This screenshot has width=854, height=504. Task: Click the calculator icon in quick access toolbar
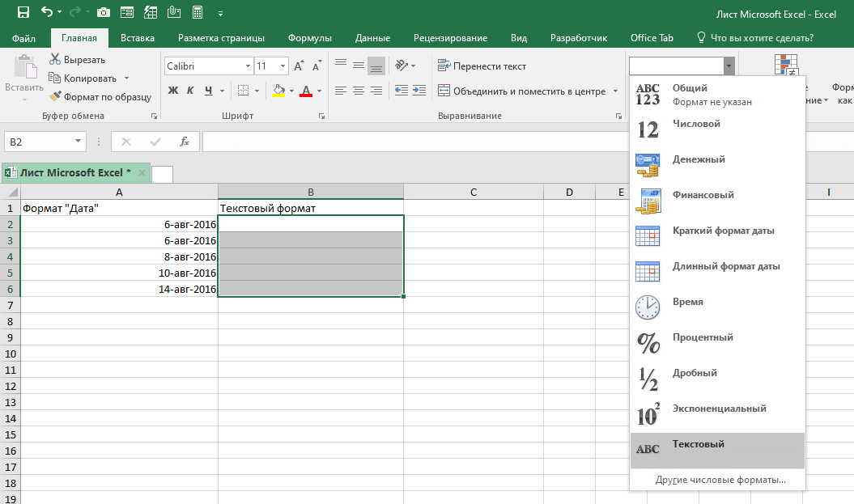[197, 12]
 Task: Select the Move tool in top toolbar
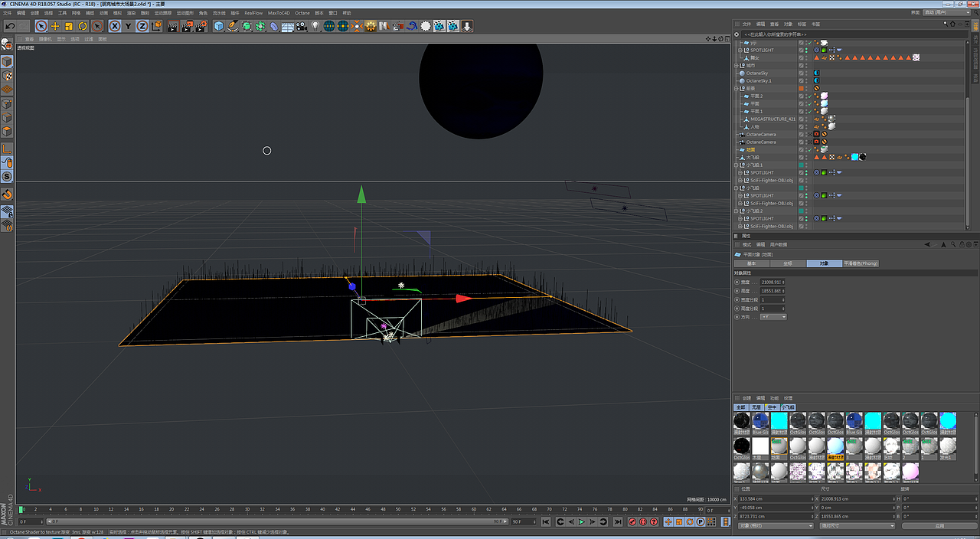[55, 26]
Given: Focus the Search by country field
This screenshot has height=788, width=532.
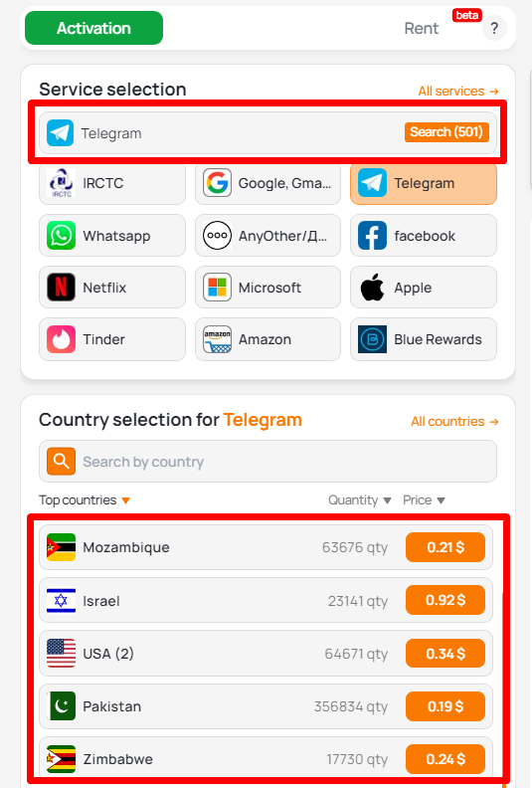Looking at the screenshot, I should (x=267, y=462).
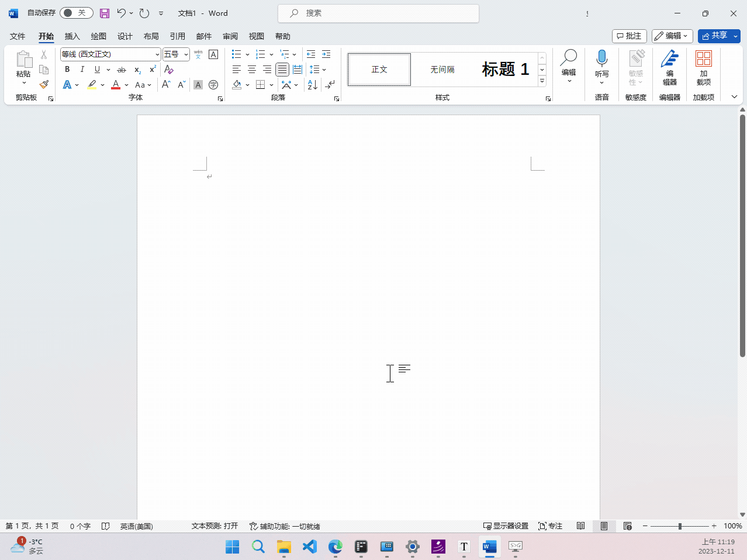Toggle Italic text formatting
Screen dimensions: 747x560
tap(82, 70)
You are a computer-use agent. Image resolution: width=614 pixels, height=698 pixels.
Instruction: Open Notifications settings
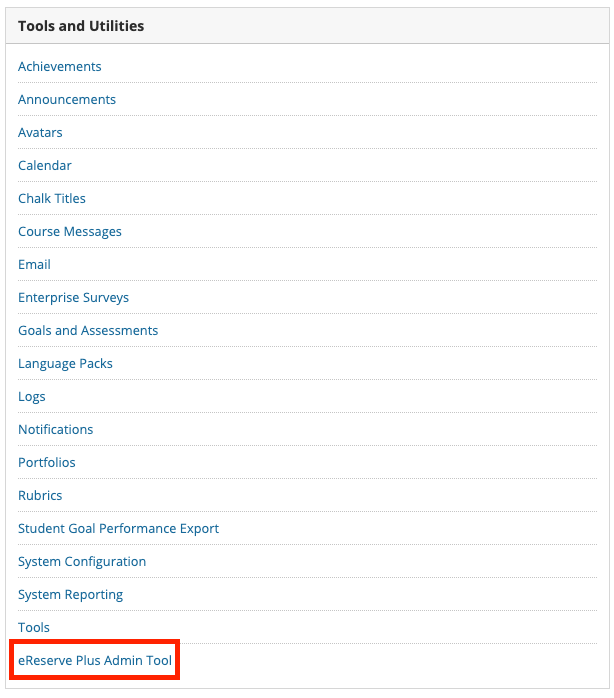pos(55,429)
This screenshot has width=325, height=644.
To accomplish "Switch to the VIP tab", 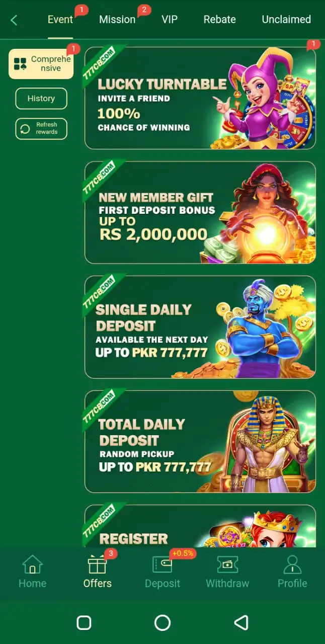I will 170,20.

········

=== What is needed ===
From the first line of the material down to the line containing "Given: Focus the Search by country field", inclusive, return each line exactly, skipping any picture.

=== Finished exercise ===
This screenshot has width=854, height=504. Task: Click the calculator icon in quick access toolbar
[197, 12]
 Task: Select the Move tool in top toolbar
[55, 26]
Given: Focus the Search by country field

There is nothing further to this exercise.